Neuburg
"Neuanfang mit neuen Leuten ist erforderlich"

Versammlung der Landkreis-Lebenshilfe abgebrochen – Mitglieder lehnen Entlastung des Vorstandes ab

07.07.2014 | Stand 02.12.2020, 22:30 Uhr

Neuburg (r) „Der Sumpf muss weg.“ Äußerungen aus der Mitgliederschaft der Landkreis-Lebenshilfe e.V. lassen unschwer erkennen, dass es im Verein brodelt. Bei der lange verschobenen Mitgliederversammlung am Samstag kam es zum Bruch: Mit 17:14 Stimmen lehnte die Versammlung die Entlastung der Vorstandschaft ab.

Vorsitzender Uwe Jackisch verließ das Treffen vorzeitig.

Die Lebenshilfe Neuburg-Schrobenhausen – nicht zu verwechseln mit der Lebenshilfe für die Region – betreibt in Neuburg das Maria-Weigl-Haus. 40 Mitarbeiter betreuen derzeit 53 Behinderte.
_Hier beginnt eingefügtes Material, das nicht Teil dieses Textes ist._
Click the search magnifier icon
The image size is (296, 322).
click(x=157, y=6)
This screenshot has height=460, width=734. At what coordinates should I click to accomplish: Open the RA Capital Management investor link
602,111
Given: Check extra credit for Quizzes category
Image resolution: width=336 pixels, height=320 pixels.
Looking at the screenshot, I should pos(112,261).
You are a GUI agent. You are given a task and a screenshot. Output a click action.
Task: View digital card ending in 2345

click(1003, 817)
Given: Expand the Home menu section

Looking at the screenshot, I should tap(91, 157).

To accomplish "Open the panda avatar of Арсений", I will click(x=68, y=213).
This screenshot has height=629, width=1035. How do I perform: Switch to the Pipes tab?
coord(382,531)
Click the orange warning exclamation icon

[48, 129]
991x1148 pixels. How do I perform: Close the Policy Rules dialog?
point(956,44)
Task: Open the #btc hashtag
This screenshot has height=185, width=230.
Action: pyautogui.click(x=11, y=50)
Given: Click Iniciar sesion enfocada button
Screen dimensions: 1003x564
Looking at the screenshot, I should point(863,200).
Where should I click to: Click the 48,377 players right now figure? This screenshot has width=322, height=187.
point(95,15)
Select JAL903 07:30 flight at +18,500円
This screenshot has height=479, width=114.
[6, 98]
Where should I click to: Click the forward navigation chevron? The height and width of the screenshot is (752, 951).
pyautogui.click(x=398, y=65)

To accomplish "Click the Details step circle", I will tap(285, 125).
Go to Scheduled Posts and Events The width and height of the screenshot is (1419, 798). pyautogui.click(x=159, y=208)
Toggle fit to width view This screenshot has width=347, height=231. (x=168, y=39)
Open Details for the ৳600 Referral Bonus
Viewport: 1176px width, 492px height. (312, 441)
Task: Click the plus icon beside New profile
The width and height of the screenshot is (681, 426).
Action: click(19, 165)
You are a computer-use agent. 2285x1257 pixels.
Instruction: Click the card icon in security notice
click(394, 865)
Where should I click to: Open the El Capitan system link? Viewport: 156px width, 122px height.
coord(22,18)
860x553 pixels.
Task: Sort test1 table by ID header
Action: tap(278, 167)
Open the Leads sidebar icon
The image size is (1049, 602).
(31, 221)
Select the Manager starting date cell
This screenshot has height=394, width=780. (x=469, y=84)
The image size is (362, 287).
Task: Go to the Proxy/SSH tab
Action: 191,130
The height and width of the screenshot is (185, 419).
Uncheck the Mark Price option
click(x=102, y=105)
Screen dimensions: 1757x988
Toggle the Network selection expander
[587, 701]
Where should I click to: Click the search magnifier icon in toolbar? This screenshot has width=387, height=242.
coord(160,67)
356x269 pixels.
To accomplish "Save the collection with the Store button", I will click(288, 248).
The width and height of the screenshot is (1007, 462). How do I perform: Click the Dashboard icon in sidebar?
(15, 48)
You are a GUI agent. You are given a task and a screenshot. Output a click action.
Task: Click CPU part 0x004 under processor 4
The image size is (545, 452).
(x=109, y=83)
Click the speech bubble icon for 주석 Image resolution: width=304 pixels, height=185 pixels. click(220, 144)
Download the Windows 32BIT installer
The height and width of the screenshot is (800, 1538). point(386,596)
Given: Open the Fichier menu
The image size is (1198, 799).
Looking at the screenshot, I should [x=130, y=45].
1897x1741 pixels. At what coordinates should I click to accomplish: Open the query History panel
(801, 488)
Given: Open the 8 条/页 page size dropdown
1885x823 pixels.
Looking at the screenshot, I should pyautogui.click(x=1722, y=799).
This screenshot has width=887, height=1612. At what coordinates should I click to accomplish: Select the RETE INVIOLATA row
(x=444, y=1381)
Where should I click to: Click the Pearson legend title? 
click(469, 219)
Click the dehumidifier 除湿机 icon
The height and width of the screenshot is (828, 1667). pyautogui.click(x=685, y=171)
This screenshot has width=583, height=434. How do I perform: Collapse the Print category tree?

Angestellte sprechen von „Mobbing“ und formulieren Vorwürfe gegen die Heimleiterin, die das Haus „in Gutsherrenart“ führen würde.

Der frühere Geschäftsführer und 2. Vorsitzende Mario Christ, Anfang 2013 von Uwe Jackisch eingestellt, mahnte die Heimleiterin nach eigener Aussage ab, entzog ihr Prokura und Kassengewalt. Die Konflikte nahmen zu, der Vorsitzende kündigte Mario Christ und zeigte ihn im Herbst 2013 bei der Staatsanwaltschaft an.

Christ ist vom Amtsgericht Neuburg rechtskräftig wegen Untreue verurteilt worden, weil er 18 000 Euro aus einem Hausverkauf der Lebenshilfe vorübergehend auf seinem Konto „geparkt“ hatte. Das Verfahren wegen seines angeblich eigenmächtig angehobenen Gehalts stellte das Gericht ein.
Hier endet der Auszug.